It's So Easy - Duff Mckagan [31]
I called Kim Warnick of the Fastbacks from the gas station. Our first gig in Seattle was opening for them. I began to explain the situation. Actually I had to go back further and fill her in on the lineup change that had taken place since I set up the show.
“So Izzy, Axl, and I convinced Slash—”
“Izzy, Axl, Slash—and Duff,” she said. “What kind of names are those?”
“Well, there is a guy named Steven.”
She said it would be no problem for us to use the Fastbacks’ gear if Danny wasn’t able to get up there in time. Okay, that part was taken care of and now it was time to find a ride, someone willing to transport five guys and their guitars—a tall order for sure.
We knew it was going to be tough to hitchhike in such a big group. To make clear the magnitude of the task at hand, I should add that even though I was in my full-length leather pimp coat, I was not the most menacing-looking among us. Even someone who’d be willing to stop for one bedraggled rocker would never take us all. So we decided to try to catch a ride with a northbound trucker. Truckers had those big empty sleeper cabs and would surely love to have some company, right? Someone to talk to on that long and lonely stretch of I-5 that runs up through California’s agricultural outback.
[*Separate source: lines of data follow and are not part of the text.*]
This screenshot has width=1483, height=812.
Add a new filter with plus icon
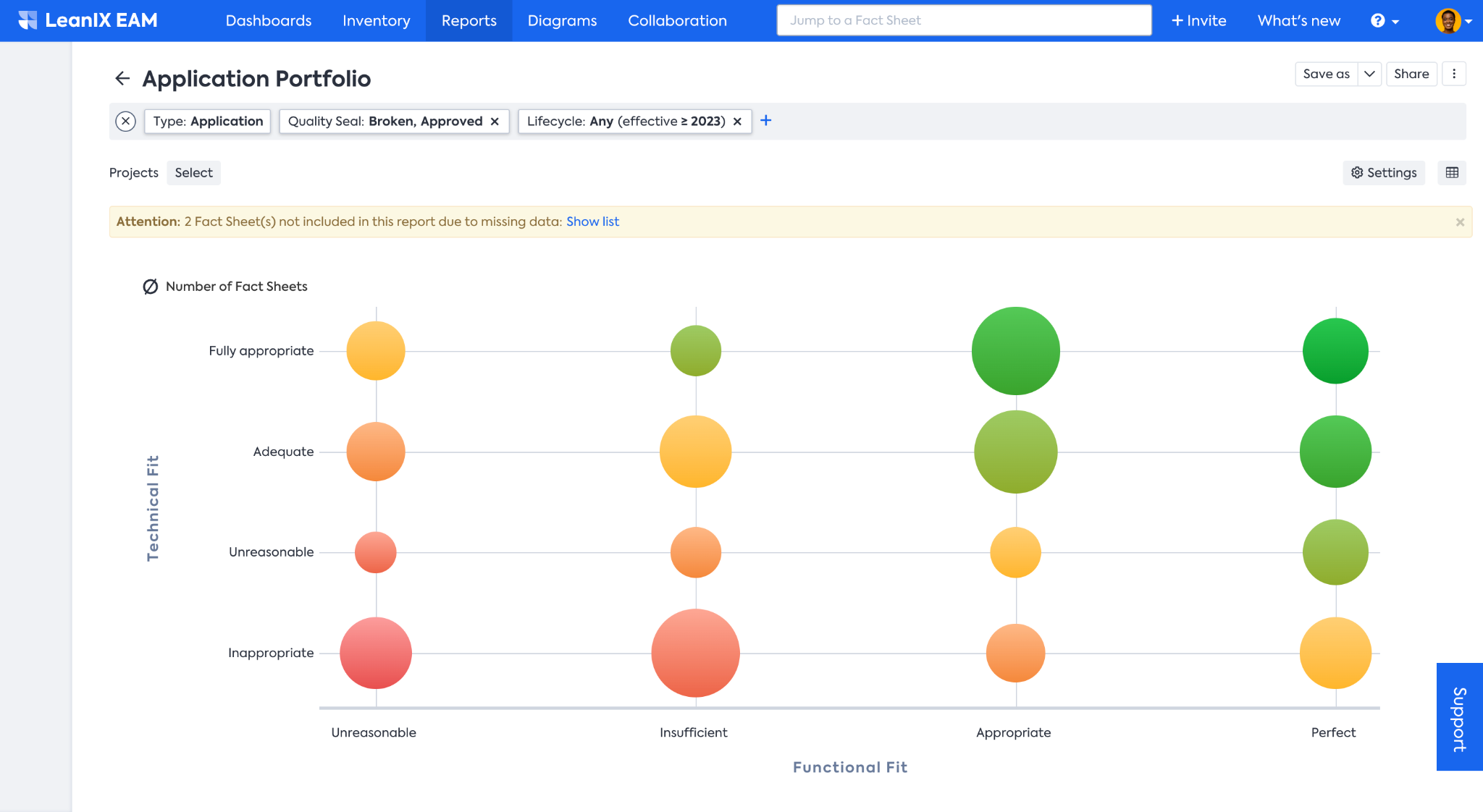765,121
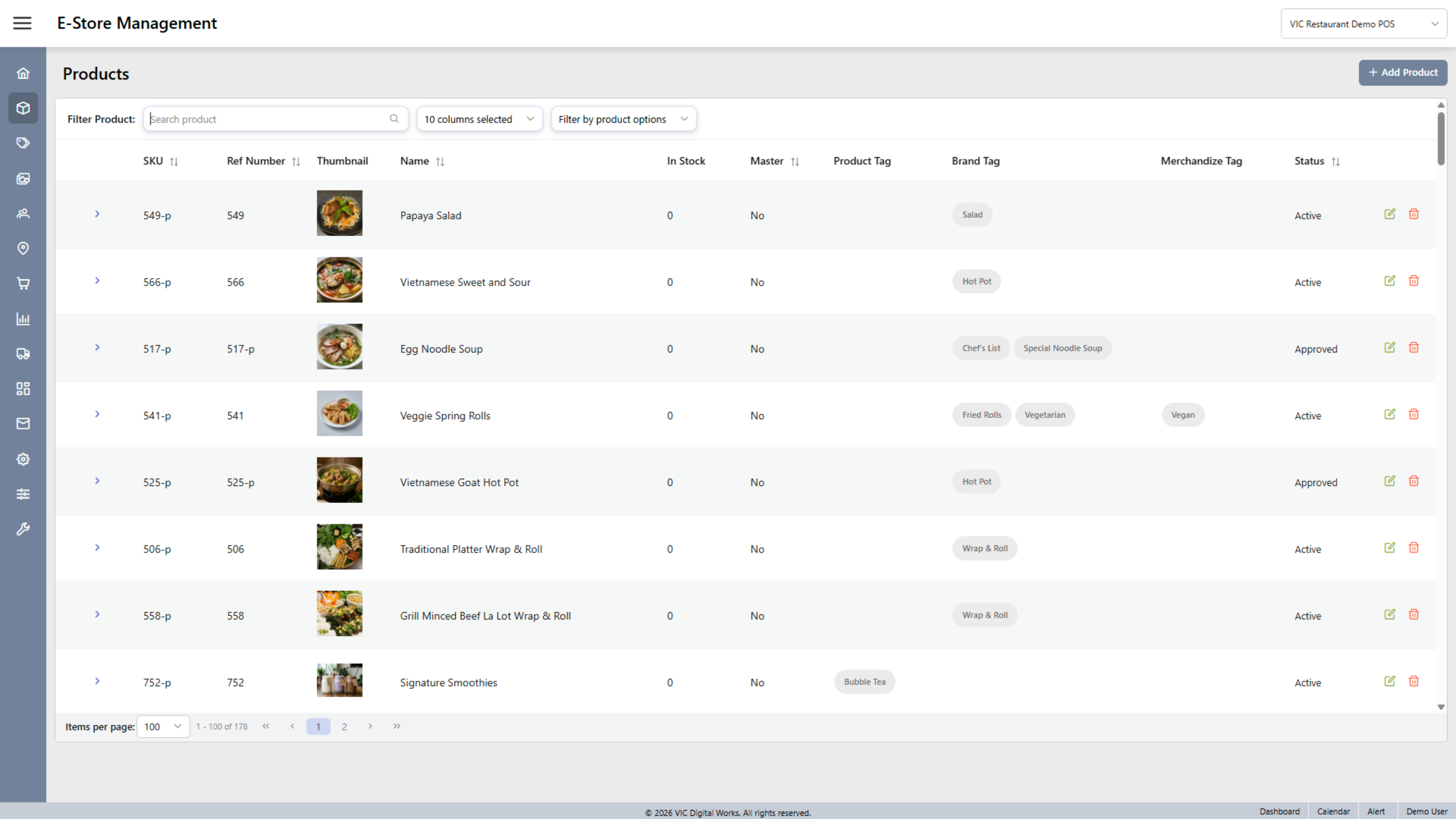This screenshot has width=1456, height=819.
Task: Select the Wrench tools icon in sidebar
Action: 23,528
We approached several truck drivers and finally found one willing to give us a lift as far as Medford, Oregon, in exchange for our pooled cash. That was his end destination and for us it was six hundred miles closer to our first out-of-town gig. It was a win for both parties: he would get thirty-seven bucks and we would be heading north at highway speeds.
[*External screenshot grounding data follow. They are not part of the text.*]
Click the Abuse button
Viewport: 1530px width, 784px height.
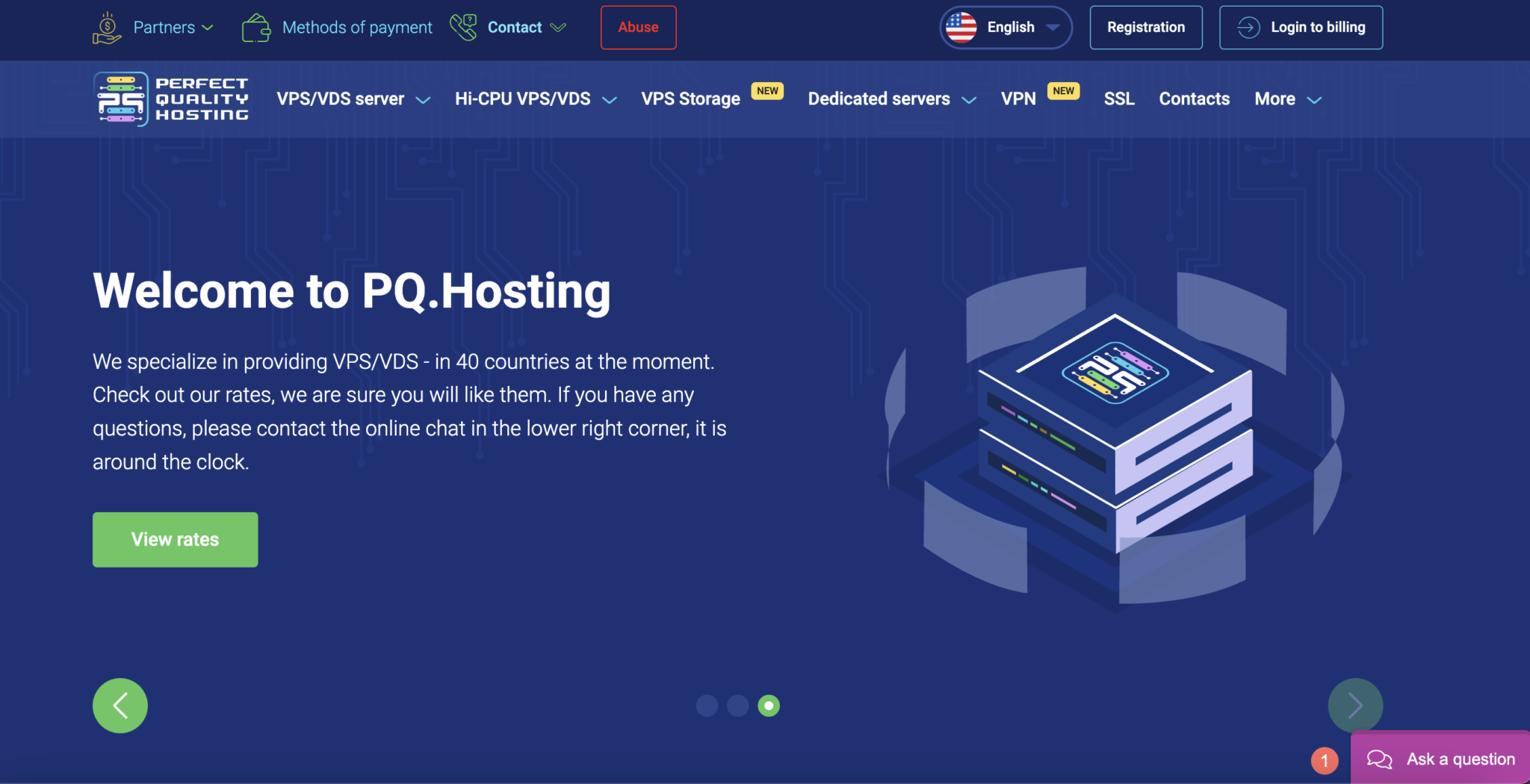(638, 27)

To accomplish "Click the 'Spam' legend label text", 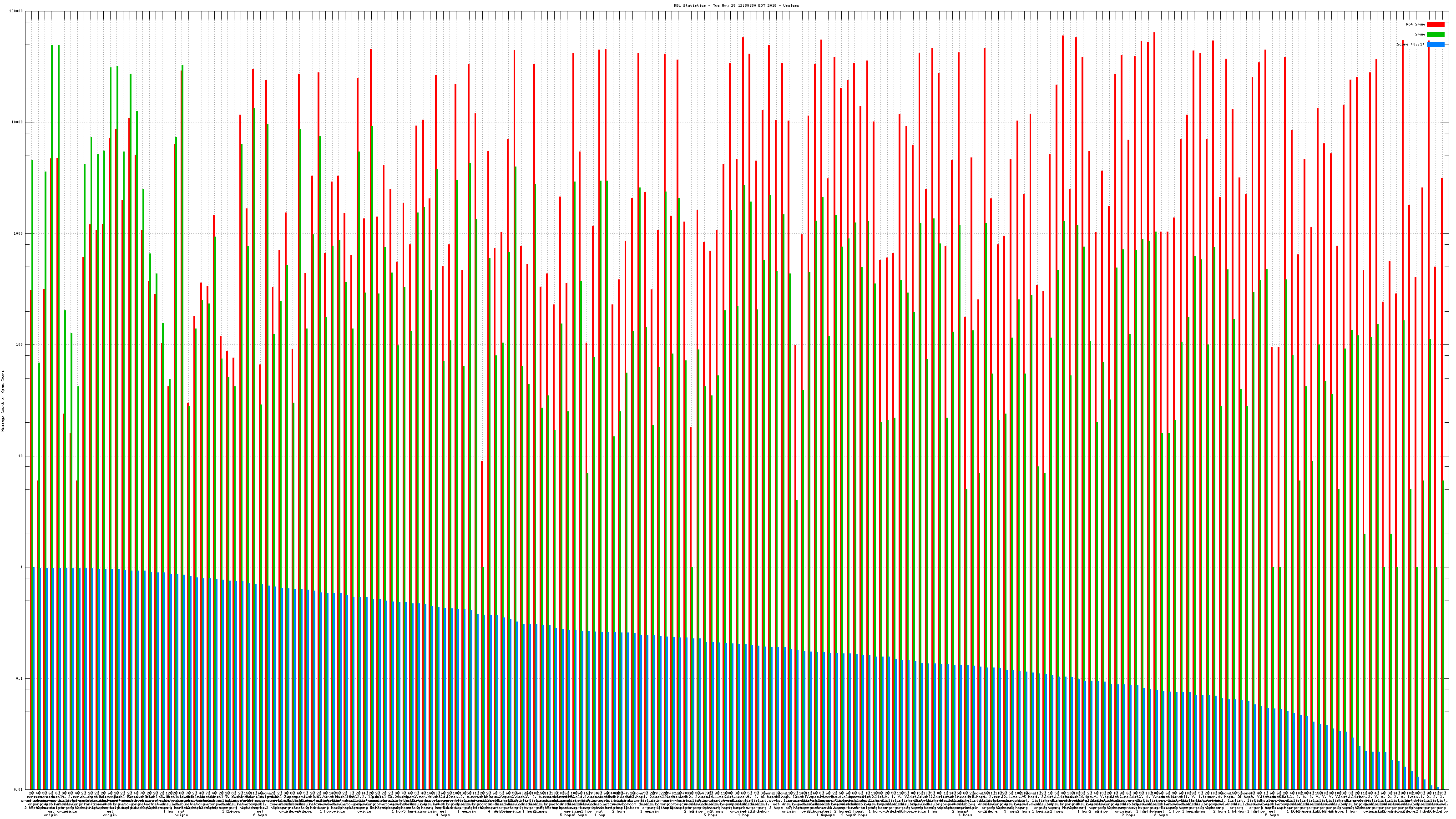I will 1419,35.
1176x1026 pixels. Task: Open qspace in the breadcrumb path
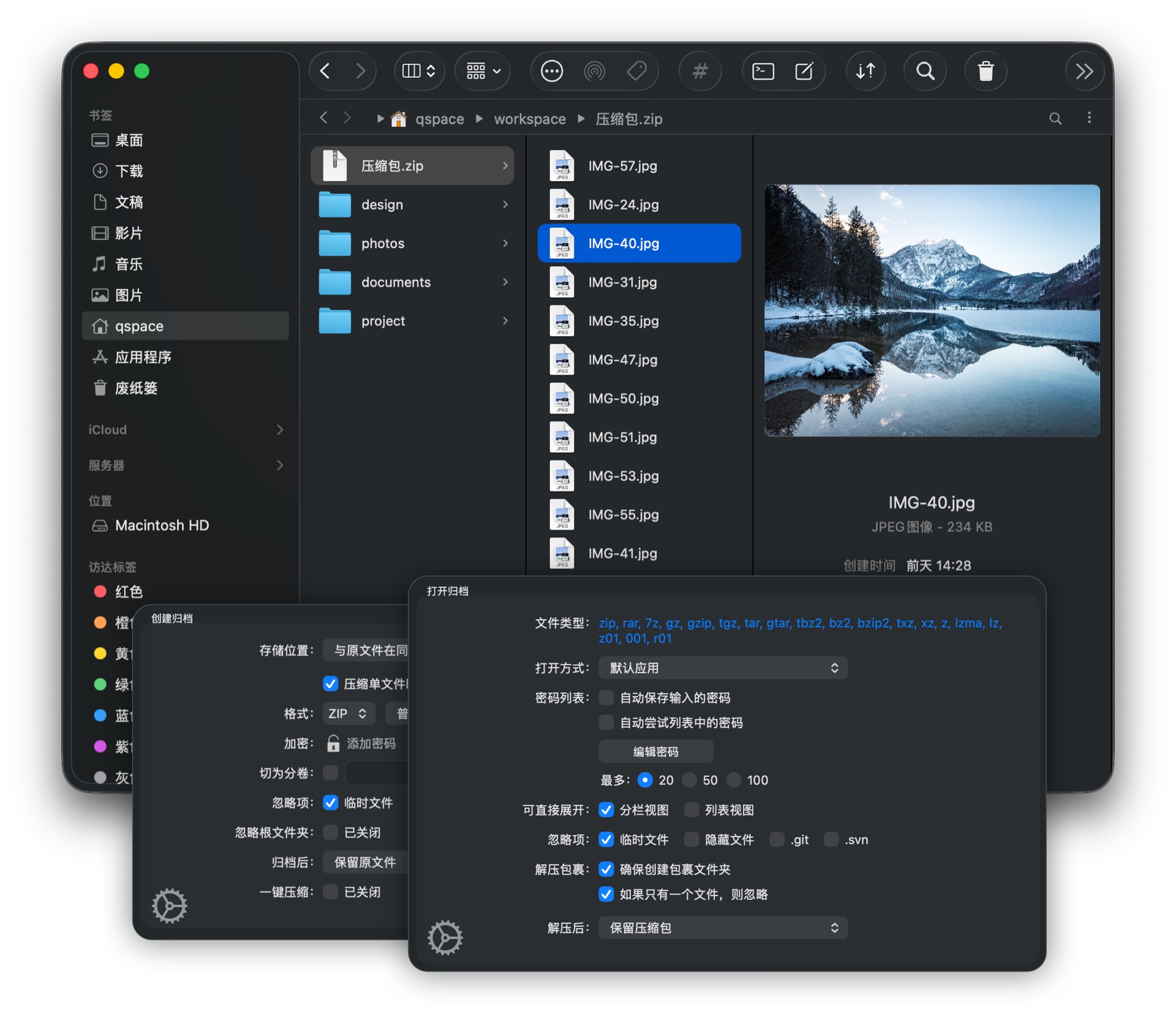click(x=439, y=118)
It was obvious right from the start that this particular trucker was a speed-freak, and that our thirty-seven dollars would be used to supplement his habit. He had probably already been up for a few days, and riding with him in that state in a huge semitruck was a risky endeavor. Fuck it. We were on a mission. Do or die, we were going to make it to Seattle.
I was hoping Kim would spread the word in Seattle that we had broken down and were on the road without a car. Maybe someone would be willing to come down to Portland to pick us up if we made it that far on our own. For now, we piled into the eighteen-wheeler, guitars and all. The other four guys climbed into the sleeper cab. It was tight. I rode shotgun in the passenger seat up front.
The guy couldn’t believe our story.
“Let me get this straight,” he said. “You guys are fucking hitchhiking to a gig—a thousand miles away?”
“Yep,” I said.
“And you don’t have any equipment—or even any food?”
“Well, yeah, but our equipment …”
“I don’t mean to sound like a prick, but, I mean, can’t you play anywhere in Los Angeles?”
I tried to explain the swashbuckling magic of playing to strangers, in strange places, us-against-them, us-against-the-world … winning over listeners a few at a time.
He shrugged.
The drug-induced sleep deprivation started to take its toll on our driver about two hundred miles into the drive. By the time we hit Sacramento in the morning, he said he needed to rest his eyes and clear his head of the speed demons. It was okay with me. I had been talking with the dude for this first part of the ride and noticed that he kept looking into his sideview mirrors and sort of jumping around in his seat. This kind of stuff happens when you don’t sleep for several days. I had a little bit of experience with speed from my teenage years, enough to know what was happening to the driver.
Sacramento sits at the top of the arid central California valley—the area became a center of agriculture only with the aid of intense irrigation. When it’s hot in the valley, Sacramento always has the highest temperatures. Our venture into the valley coincided with an absolutely scorching heat wave. Now, for some reason, the driver stopped in front of the state capitol building.